Built the Translation Layer: Nemotron API integration with strict system prompts enforcing JSON-only responses for status/error/severity/category classification, template-based pattern fallback covering 30+ terminal output patterns (package installation, git operations, test execution, compilation, server startup, error tracebacks, linting output, ANSI escape code stripping) that serves as both the mock and the production fallback, and the BatchProcessor accumulating raw stdout lines every 2 seconds with immediate flush on error markers. Built the Telemetry system: AgentTelemetry with MLflow run lifecycle management (start/tag/log/close), get_radar_metrics() using pandas and StandardScaler normalization, get_leaderboard() aggregation, TokenTracker with heuristic estimation (4 chars/token × 1.3x safety margin), BudgetEnforcer with 80% warning threshold and 100% hard suspend with ApprovalRequest emission, and the full Metrics API (radar, leaderboard, history, FinOps with projected burn rate, CSV export). Built the Control Plane: GitHub Connector with httpx, 5-minute cache, conditional requests via ETag, rate limit handling, and the new v2 methods for branch creation, file updates, and PR creation used by the swarm. PR Risk Scoring with weighted factors (diff_size 30%, core_files 25%, missing_tests 25%, churn 20%), dependency detection between overlapping PRs, and reviewer suggestion. Coverage Analyzer parsing coverage.json/xml with untested-diff detection and auto-generation of TestWriter tasks. Repo Health Analyzer surfacing CI status, flaky test detection (failed in 20-80% of runs), hot file ranking (top 10 most-changed in 30 days), and tech debt aging from TODO/FIXME/HACK comments with git blame. The Recommendation Engine generating prioritized Next Best Actions that convert directly into agent tasks.
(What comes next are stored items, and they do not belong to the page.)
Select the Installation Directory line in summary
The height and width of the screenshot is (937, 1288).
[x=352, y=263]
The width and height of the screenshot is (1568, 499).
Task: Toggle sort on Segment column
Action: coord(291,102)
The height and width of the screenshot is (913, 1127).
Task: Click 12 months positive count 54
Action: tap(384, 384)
Built the complete Next.js 14 frontend with App Router, Tailwind, and shadcn/ui: the Command Input component with engine/agent-type selectors and budget controls, the WebSocket-driven Activity Stream rendering real-time plain-English event cards with severity coloring, category badges, and relative timestamps (enforcing the zero-code/zero-terminal UI rule throughout), Task Cards with status badges, elapsed time, and budget progress bars, the Health Radar using Recharts RadarChart with 4-axis normalized scoring (Security/Stability/Quality/Speed), the Approval Modal with red destructive-action styling requiring double-click confirmation and safe-default reject, the Decision Gate modal for multi-agent debate resolution, Budget Exceeded cards with add-funds/terminate options, the Agent Leaderboard with sortable efficiency rankings, Knowledge Base sidebar with drag-and-drop PDF upload, the Timeline Slider for git history time-travel. Built all page routes: PR Radar with risk-scored cards and "Generate Tests" dispatch, Coverage Map with Recharts Treemap colored by coverage percentage, Repo Health with CI badges/flaky tests/hot files/tech debt, and the FinOps dashboard with spend charts and projections. Created the custom useWebSocket hook with exponential backoff reconnection and the typed useAPI wrapper.